Data for the task »
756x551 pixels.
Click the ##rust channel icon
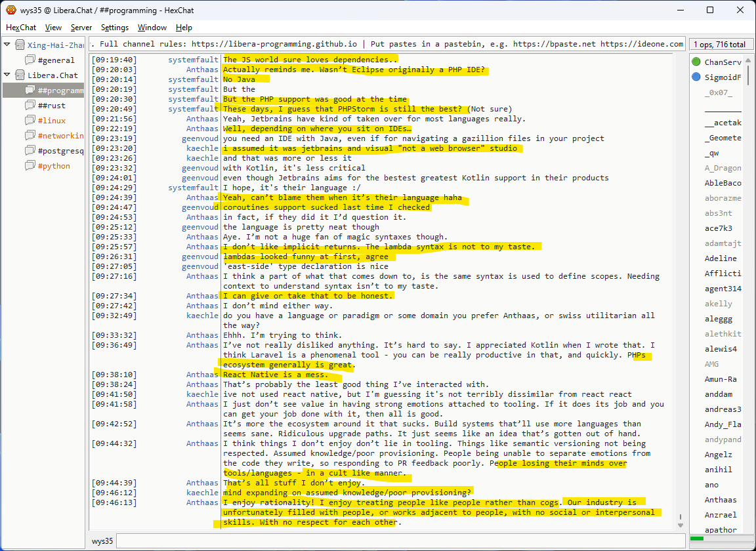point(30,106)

==

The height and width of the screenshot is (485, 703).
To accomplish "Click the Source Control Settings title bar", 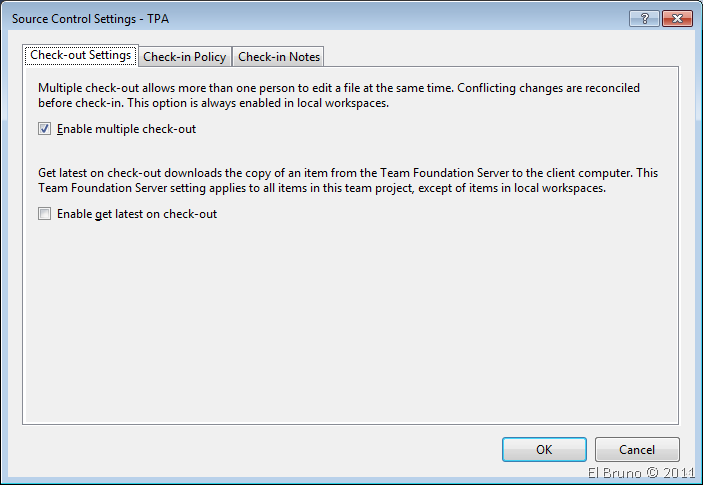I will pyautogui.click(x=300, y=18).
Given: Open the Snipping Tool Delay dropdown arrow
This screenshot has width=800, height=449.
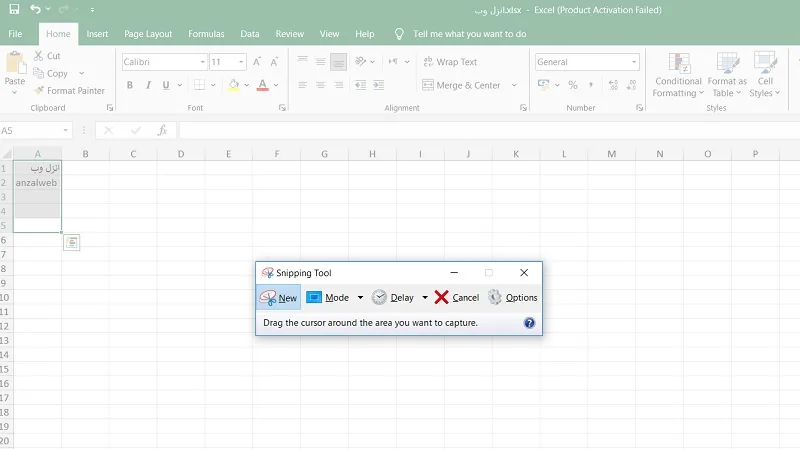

---

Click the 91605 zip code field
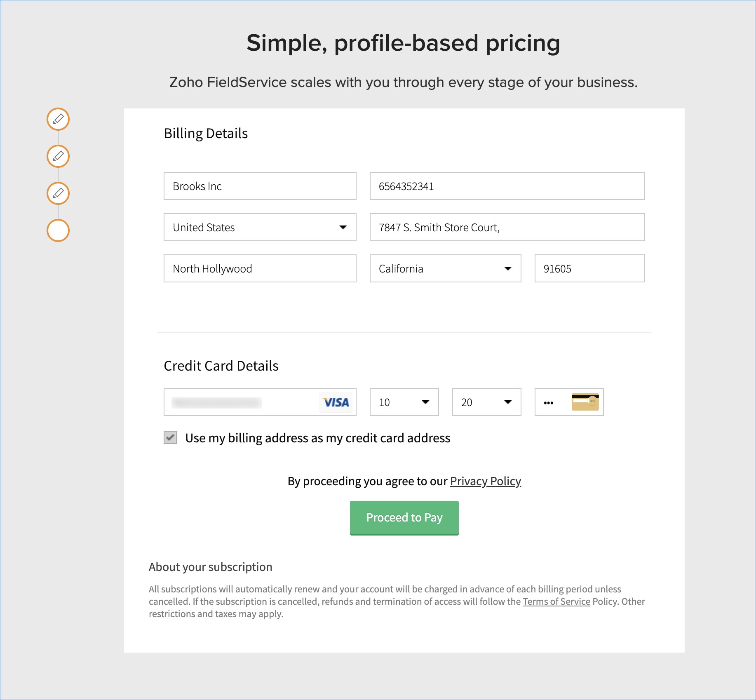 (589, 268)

Instructions for the task »
Find how many lines in the records contain the string "height", then give the number alone.

Solution to the exercise »
2